ヨナはガリラヤのナザレから北東5kmほどに位置する

ガト・ヘフェル(口語訳ではガテヘペル)出身です。

この近くにはメシェドという名の村があり、

ユダヤの伝承によればヨナはこの地に葬られたとされています。

ヨナはイスラエル王ヤラベアム二世の治世に活動しました。

彼の同時代の預言者には、

イスラエル王国ではホセアやアモス、ユダ王国ではイザヤやミカがいました。

 

「ユダの王ヨアシの子アマジヤの第十五年に、

イスラエルの王ヨアシの子ヤラべアムが

サマリヤで王となって四十一年の間、世を治めた。

彼は主の目の前に悪を行い、

イスラエルに罪を犯させたネバテの子ヤラベアムの罪を離れなかった。

彼はハマテの入口からアラバの海まで、イスラエルの領域を回復した。

イスラエルの神、主がガテヘペルのアミッタイの子である、

そのしもべ預言者ヨナによって言われた言葉のとおりである。

主はイスラエルの悩みの非常に激しいのを見られた。

そこにはつながれた者も、自由な者もいなくなり、

またイスラエルを助ける者もいなかった。

しかし主はイスラエルの名を天が下から消し去ろうとは言われなかった。

そして彼らをヨアシの子ヤラベアムの手によって救われた。
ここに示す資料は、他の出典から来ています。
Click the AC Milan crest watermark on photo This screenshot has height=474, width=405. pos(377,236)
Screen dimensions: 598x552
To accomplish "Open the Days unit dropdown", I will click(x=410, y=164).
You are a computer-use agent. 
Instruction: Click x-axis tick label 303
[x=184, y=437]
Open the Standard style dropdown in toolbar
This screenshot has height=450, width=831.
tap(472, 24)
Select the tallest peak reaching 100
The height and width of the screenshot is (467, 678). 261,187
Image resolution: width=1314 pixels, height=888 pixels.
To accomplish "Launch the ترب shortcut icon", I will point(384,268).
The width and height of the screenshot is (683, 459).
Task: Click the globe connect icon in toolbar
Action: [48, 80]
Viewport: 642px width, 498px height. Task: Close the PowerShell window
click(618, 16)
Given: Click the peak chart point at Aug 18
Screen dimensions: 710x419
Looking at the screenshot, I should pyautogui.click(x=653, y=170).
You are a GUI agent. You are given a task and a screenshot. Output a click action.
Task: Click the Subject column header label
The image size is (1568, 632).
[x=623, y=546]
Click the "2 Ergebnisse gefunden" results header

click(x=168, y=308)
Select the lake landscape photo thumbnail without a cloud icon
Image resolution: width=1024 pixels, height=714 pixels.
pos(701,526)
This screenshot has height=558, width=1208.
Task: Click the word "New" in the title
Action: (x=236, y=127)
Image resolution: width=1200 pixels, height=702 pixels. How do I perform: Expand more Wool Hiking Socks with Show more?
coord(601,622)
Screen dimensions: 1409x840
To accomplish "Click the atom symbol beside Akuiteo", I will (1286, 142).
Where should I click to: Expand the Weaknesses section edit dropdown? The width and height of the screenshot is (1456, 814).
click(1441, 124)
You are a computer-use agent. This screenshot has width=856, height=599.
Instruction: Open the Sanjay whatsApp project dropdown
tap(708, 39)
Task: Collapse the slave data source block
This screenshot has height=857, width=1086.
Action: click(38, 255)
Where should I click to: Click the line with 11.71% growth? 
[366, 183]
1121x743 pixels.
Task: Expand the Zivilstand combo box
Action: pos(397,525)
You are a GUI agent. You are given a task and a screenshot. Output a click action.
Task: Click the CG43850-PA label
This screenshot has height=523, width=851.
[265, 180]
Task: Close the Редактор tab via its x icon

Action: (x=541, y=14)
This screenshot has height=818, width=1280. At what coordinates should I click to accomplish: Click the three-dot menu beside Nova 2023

」

(「列王記下」14章23〜27節、口語訳)

 

ヨナはニネヴェに行きたくありませんでした。

それで、東方のニネヴェとは逆の方角に位置する西方のヨッパに向けて出発しました。

 

なぜヨナはニネヴェに行きたくなかったのでしょうか。

「ヨナ書」4章2節でヨナは、

イスラエルの敵でもあった異邦人たちに悔い改めの宣教を伝えたくなかった、

とその理由を正直に打ち明けています。

 

「(ヨナは)主に祈って言った、

「主よ、わたしがなお国におりました時、この事を申したではありませんか。

それでこそわたしは、急いでタルシシにのがれようとしたのです。

なぜなら、わたしは

あなたが恵み深い神、あわれみあり、

怒ることおそく、いつくしみ豊かで、災を思いかえされることを、

知っていたからです。」

(「ヨナ書」4章2節、口語訳)

 

ヨナが逃げようとしたもうひとつの理由は「恐れ」でしょう。

「神様の厳しい裁きを宣告する外国人がいったいどのようなひどい目にあうか、

わかったものではない」という恐怖心がヨナにあったのではないでしょうか。

アッシリア人は残酷なことで悪名高い民族だったからです。

 

ヨッパは現在のヤッファあたりに位置する自然の良港でした。

タルシシは現在のスペイン南部、大西洋に面する地域にあったという説もあります。

ともあれ、ヨナは

できるかぎりニネヴェから離れたはるか西方の地へと逃げて行こうとしたのです。